▶ _EXERCISE_
The line containing "This screenshot has height=116, width=191." marks the end; write out exactly every line from the start of the data up to and including it, without the pictures.

(Screenshot grounding data)
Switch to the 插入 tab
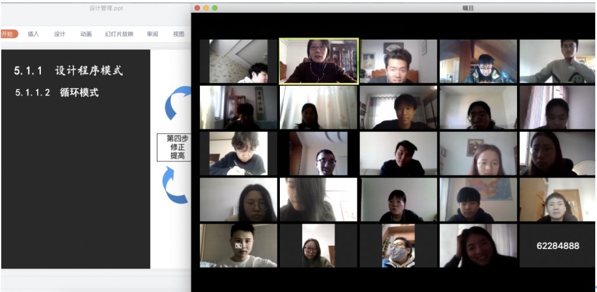The image size is (597, 292). (x=33, y=34)
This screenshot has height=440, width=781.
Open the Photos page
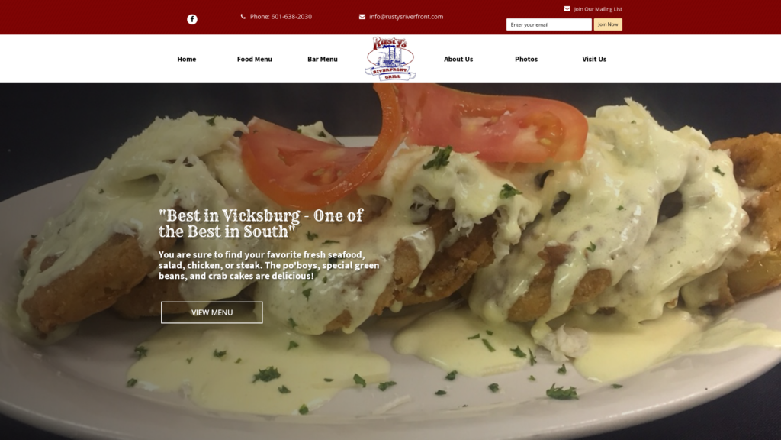pyautogui.click(x=526, y=59)
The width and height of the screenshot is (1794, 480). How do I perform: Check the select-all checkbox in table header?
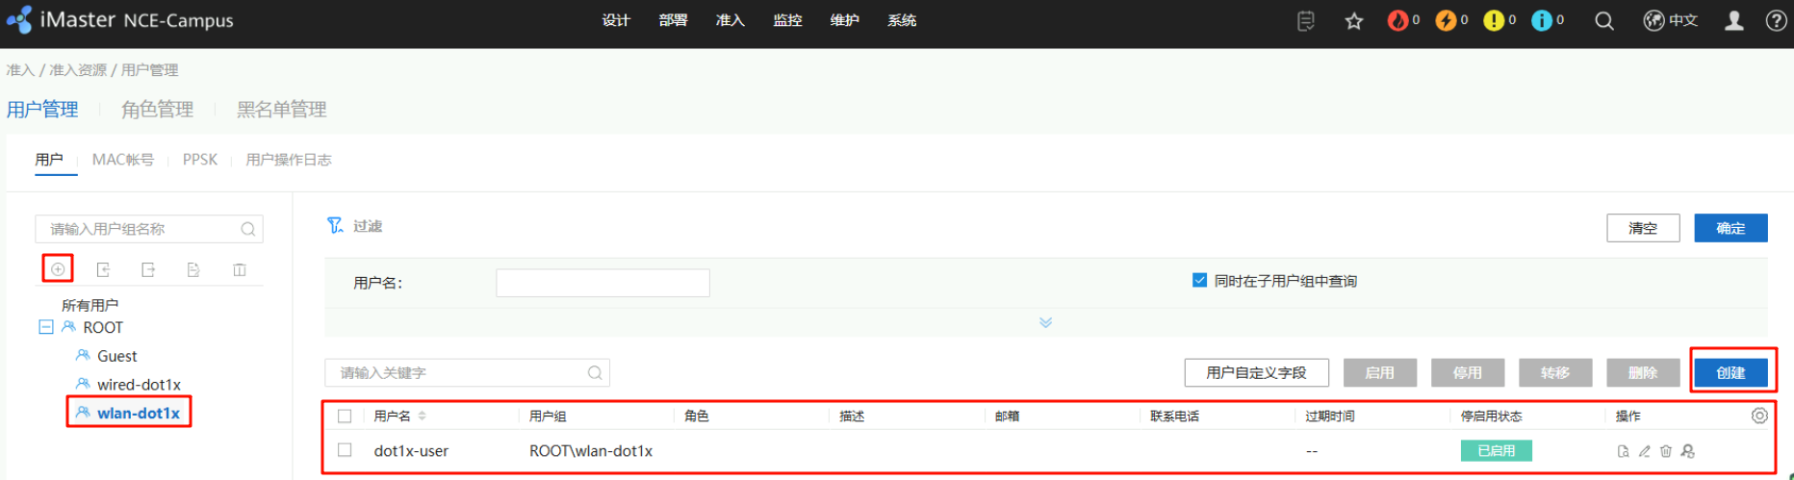[345, 417]
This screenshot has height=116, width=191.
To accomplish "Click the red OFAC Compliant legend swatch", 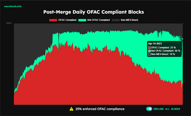I will [x=53, y=20].
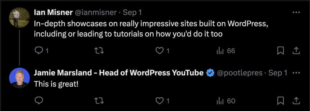Image resolution: width=310 pixels, height=111 pixels.
Task: Open more options on Ian Misner's tweet
Action: point(296,13)
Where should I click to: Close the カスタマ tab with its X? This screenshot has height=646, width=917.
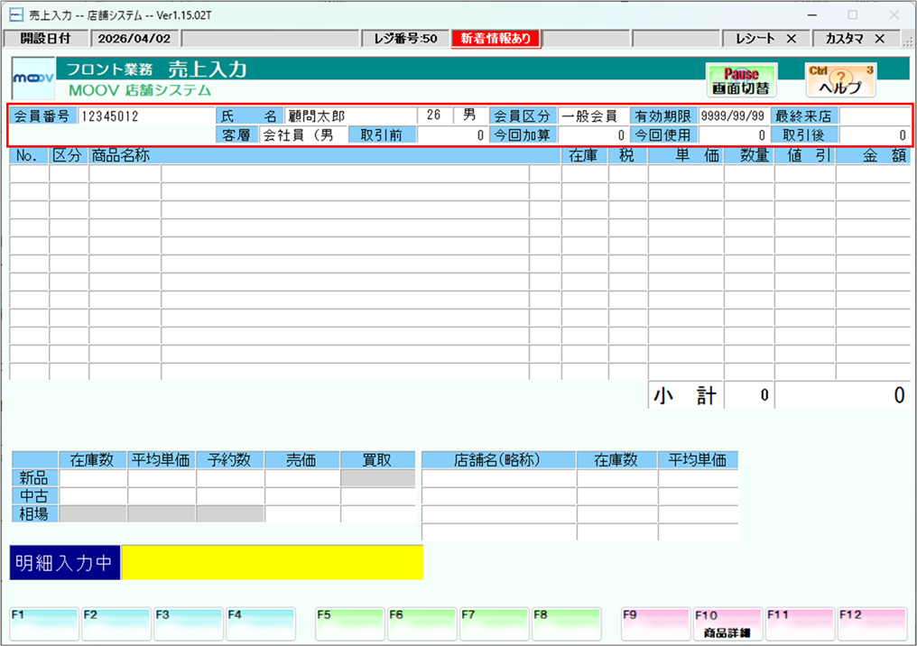click(x=879, y=39)
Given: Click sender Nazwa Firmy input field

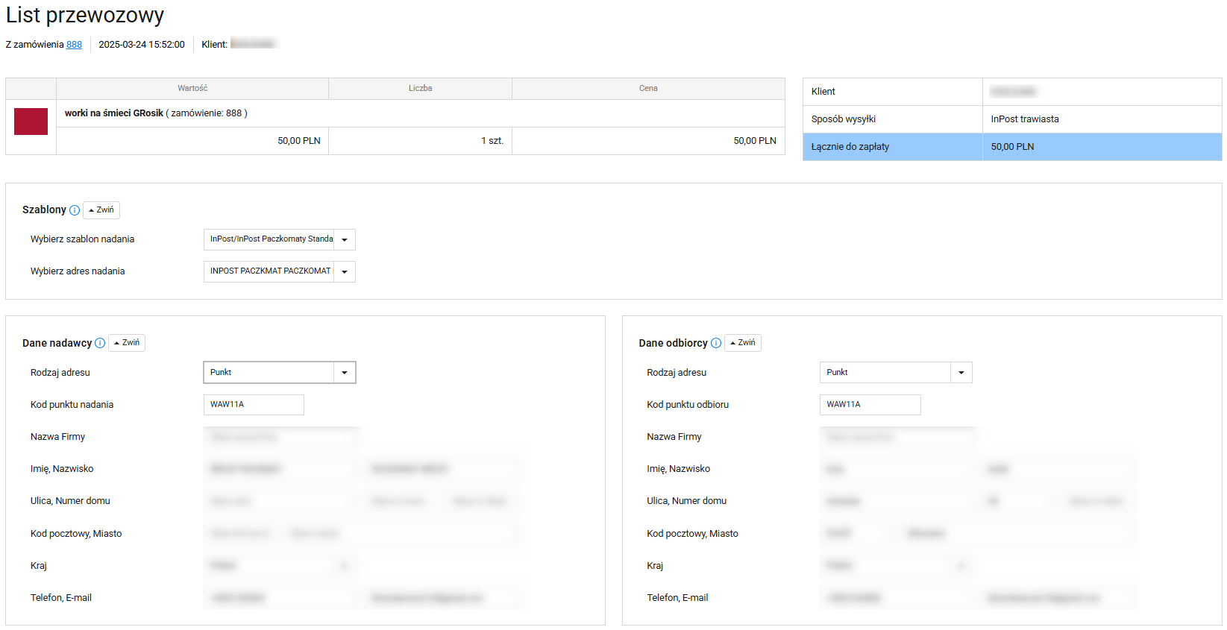Looking at the screenshot, I should tap(280, 437).
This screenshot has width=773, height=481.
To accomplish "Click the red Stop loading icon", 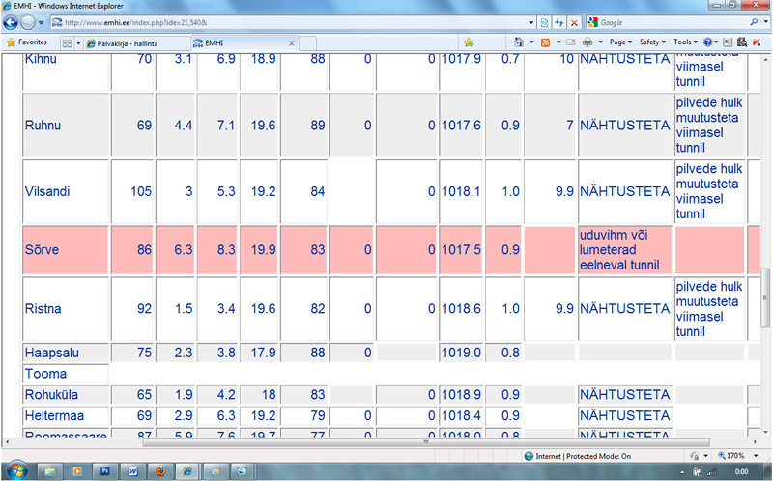I will [575, 21].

▶ _SOLUTION_
Switch to the 插入 tab
The image size is (597, 292). (x=33, y=34)
This screenshot has height=440, width=781.
Open the Photos page
pyautogui.click(x=526, y=59)
The width and height of the screenshot is (1794, 480). How do I perform: Check the select-all checkbox in table header?
[345, 417]
This screenshot has height=116, width=191.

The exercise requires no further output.